### Data supplied
"""

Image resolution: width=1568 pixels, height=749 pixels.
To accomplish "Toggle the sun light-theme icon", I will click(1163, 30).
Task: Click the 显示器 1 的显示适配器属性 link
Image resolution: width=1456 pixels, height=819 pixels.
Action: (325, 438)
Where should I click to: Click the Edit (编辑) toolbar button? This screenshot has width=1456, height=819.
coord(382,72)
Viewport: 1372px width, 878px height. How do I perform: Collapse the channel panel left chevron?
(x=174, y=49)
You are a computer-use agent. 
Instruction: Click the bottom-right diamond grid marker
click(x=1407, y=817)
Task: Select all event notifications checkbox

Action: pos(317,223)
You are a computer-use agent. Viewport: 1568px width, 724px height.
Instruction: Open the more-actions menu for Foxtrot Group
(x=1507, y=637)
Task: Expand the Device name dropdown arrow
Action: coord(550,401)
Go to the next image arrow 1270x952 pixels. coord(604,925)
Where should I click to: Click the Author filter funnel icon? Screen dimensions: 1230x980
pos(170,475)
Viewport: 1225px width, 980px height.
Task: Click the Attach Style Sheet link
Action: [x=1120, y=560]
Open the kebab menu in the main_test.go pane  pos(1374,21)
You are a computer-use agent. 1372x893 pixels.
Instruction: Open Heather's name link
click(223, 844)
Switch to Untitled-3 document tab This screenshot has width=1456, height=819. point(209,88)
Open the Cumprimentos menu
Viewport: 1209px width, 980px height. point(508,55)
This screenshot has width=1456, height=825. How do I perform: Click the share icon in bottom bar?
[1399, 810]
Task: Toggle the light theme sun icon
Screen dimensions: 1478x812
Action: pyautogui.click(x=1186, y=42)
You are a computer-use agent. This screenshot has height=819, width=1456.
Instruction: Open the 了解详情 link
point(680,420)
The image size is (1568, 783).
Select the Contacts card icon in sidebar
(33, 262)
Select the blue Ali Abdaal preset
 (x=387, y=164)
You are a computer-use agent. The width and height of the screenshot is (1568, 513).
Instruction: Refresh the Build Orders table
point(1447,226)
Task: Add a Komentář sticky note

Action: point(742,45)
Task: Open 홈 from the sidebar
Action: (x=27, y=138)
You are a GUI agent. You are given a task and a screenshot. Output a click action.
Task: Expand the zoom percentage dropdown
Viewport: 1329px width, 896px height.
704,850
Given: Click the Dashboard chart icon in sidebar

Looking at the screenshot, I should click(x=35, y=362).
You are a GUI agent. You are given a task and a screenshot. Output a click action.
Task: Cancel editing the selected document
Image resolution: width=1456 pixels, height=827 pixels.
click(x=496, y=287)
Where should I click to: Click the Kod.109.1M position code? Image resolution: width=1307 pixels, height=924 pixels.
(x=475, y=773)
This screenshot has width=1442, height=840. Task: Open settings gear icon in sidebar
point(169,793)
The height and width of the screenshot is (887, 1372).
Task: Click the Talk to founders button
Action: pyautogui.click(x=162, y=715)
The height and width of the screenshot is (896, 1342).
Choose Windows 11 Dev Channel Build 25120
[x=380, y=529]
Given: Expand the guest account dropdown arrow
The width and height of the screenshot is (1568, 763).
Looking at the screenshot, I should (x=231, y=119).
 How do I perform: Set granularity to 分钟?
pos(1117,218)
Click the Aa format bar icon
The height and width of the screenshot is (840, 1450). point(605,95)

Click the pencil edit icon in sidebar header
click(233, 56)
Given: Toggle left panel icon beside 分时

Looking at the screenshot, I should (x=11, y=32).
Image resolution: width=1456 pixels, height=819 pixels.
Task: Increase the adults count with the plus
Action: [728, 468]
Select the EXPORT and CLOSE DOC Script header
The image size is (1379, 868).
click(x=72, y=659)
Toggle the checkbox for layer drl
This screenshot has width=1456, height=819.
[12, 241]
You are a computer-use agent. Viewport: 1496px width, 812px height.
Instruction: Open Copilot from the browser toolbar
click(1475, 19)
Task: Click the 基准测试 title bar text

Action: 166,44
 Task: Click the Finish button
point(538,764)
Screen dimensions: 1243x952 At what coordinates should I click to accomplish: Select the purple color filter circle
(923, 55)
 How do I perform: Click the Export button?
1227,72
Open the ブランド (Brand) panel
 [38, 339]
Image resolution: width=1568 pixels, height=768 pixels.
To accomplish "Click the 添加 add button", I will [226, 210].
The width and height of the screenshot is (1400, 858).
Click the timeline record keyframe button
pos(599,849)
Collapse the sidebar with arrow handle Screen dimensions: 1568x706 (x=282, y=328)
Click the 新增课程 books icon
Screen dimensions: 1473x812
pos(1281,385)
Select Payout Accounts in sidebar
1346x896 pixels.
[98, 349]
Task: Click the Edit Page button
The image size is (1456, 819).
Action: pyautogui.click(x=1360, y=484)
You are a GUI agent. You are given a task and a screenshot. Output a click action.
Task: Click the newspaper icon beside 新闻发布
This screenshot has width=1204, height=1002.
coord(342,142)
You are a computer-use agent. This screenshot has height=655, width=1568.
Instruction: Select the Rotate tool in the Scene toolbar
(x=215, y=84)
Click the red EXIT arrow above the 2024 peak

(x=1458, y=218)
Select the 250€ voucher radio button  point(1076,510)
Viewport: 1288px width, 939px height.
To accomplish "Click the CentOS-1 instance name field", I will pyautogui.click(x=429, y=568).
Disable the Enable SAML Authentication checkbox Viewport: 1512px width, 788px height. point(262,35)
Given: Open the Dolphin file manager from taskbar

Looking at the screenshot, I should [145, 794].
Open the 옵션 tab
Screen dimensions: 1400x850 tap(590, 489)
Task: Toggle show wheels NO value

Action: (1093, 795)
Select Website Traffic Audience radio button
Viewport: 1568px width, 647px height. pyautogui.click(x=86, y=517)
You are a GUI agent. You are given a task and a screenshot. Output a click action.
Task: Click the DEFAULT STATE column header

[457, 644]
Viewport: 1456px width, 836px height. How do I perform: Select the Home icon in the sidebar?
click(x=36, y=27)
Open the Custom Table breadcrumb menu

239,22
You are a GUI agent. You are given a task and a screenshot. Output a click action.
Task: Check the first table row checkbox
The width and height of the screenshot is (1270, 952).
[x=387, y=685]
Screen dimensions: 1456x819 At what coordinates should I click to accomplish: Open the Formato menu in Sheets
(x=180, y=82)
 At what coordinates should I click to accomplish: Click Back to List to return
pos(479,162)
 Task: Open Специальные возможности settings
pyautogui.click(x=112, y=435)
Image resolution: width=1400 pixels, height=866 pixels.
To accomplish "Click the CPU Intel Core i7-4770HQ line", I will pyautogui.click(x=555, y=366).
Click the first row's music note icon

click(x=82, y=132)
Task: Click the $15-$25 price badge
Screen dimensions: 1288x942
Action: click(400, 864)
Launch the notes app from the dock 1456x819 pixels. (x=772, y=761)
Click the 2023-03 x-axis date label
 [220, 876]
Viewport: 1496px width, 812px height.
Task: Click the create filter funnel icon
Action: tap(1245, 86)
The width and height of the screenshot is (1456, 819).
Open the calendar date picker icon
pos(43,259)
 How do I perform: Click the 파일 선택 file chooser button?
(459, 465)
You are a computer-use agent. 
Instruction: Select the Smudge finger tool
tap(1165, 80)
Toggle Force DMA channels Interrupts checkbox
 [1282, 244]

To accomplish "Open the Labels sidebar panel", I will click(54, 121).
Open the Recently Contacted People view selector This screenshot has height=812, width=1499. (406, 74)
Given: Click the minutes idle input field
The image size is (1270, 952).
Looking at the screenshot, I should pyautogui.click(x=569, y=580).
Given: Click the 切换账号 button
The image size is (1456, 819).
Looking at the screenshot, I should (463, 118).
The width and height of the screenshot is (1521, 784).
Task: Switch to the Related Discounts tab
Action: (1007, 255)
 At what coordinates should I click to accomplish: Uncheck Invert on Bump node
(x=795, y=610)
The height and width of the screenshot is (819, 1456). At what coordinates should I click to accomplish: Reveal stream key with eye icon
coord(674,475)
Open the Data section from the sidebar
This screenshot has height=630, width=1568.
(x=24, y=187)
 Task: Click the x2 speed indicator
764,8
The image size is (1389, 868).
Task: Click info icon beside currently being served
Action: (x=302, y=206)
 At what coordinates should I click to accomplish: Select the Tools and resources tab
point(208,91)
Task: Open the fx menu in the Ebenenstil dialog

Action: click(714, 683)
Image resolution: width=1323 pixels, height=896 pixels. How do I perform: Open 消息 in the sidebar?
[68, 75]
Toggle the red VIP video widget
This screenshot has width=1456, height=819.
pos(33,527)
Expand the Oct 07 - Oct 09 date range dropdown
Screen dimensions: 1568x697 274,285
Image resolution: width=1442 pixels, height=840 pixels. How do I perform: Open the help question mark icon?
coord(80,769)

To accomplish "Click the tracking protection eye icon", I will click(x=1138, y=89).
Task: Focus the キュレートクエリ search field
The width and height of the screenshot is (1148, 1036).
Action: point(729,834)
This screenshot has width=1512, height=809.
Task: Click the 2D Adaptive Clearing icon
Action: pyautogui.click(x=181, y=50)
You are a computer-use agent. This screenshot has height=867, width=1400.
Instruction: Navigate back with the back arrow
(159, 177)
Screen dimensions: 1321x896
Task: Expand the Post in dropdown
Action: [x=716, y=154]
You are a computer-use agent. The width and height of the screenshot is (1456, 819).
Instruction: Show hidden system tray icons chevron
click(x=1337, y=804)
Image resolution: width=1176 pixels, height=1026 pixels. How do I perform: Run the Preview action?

"""

### Task item
Given the data above, transcribe exactly the lines from the one containing "Task: Check the first table row checkbox" down to the one containing "Launch the notes", and no others.

### Exercise response
Task: Check the first table row checkbox
The width and height of the screenshot is (1270, 952).
[x=387, y=685]
Screen dimensions: 1456x819 At what coordinates should I click to accomplish: Open the Formato menu in Sheets
(x=180, y=82)
 At what coordinates should I click to accomplish: Click Back to List to return
pos(479,162)
 Task: Open Специальные возможности settings
pyautogui.click(x=112, y=435)
Image resolution: width=1400 pixels, height=866 pixels.
To accomplish "Click the CPU Intel Core i7-4770HQ line", I will pyautogui.click(x=555, y=366).
Click the first row's music note icon

click(x=82, y=132)
Task: Click the $15-$25 price badge
Screen dimensions: 1288x942
Action: click(400, 864)
Launch the notes app from the dock 1456x819 pixels. (x=772, y=761)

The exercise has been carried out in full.